The announcement comes at a time when Intel, the world's largest chip maker, which has maintained its dominance for chips used in PCs, has been slower than others to adapt to the rapidly growing popularity of smart devices gaining favour with users.
Altera, based in California, is one of the two largest makers of chips used in cellphone networks, data centres, computer-networking equipment, cars and defence systems. Its broad range of low-power programmable chips are used in small embedded devices and computer servers for big data centers
Accordingly, the deal with Altera would enable Intel to add to its range of chips for such devices and also strengthen its revenues from those sectors, with the acquisition of a rival that has used Intel technology earlier; in 2013, Altera said that that it would use Intel technology to make a of chip with wide-ranging applications from cloud computing to storage.

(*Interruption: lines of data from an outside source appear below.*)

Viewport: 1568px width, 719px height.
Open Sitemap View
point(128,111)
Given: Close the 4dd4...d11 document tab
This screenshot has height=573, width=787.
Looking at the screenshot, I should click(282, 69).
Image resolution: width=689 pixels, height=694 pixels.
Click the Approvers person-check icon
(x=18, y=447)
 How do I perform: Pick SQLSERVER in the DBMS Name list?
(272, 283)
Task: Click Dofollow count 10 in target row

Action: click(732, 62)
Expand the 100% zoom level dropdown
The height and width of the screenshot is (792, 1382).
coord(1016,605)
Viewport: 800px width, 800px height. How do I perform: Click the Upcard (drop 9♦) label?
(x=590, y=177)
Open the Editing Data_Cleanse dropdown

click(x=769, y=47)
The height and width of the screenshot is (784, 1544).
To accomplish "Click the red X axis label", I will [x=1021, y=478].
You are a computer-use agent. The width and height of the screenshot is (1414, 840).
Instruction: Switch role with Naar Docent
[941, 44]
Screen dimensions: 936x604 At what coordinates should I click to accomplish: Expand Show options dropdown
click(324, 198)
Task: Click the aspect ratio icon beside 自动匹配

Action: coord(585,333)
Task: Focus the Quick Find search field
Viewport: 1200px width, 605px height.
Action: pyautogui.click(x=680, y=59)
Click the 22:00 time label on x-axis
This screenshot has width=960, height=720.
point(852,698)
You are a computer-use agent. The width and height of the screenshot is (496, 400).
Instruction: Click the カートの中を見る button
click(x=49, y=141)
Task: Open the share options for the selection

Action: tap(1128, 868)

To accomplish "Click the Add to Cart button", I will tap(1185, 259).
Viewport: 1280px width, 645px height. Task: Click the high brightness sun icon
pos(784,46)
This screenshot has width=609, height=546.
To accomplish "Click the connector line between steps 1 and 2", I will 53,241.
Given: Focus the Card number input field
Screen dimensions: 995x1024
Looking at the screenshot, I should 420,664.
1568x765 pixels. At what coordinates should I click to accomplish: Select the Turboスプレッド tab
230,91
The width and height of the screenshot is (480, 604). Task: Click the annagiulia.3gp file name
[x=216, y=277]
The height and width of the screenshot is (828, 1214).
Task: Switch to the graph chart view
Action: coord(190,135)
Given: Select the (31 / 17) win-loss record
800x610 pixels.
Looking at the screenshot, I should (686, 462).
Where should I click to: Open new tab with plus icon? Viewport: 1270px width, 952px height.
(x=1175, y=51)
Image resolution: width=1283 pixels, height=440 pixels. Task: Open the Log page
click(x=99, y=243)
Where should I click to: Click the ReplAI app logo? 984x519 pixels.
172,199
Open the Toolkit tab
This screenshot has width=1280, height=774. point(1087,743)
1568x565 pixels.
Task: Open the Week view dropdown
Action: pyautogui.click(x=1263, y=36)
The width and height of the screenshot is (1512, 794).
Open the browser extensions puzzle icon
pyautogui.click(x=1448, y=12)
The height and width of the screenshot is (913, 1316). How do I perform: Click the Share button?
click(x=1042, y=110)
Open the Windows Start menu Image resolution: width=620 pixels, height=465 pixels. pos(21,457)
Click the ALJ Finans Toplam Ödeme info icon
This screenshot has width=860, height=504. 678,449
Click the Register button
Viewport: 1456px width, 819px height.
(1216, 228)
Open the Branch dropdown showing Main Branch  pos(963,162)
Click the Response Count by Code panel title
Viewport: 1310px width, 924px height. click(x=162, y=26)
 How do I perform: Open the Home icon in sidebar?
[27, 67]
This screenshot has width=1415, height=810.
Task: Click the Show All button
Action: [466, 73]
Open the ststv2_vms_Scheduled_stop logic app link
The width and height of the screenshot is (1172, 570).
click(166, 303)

As a result of the deal between the two, Altera used its technology to make these chips in Intel's sophisticated plants till March last year
Reuters reported quoting a research note from Cowen & Co analyst Timothy Arcuri, "On the surface, Altera is one of the only semiconductor companies with better gross margins than Intel, and with about two-thirds of its revenue from telecom, wireless, military/aerospace, it definitely fits the bill of diversifying revenue beyond Intel's legacy computer markets," said .
Altera had a market capitalisation of about $10.4 billion before The Wall Street Journal first reported on the talk's yesterday morning, which surged to $13.4 billion at trading close.
The company has more than 12,000 customers worldwide, employs more than 3,000 people in over 20 countries and had revenues of $1.93 billion last year.
Intel is the worlds largest and highest valued semiconductor chip maker based on revenue.
Global M&A deals in semiconductors reached $ 31 billion in 2014.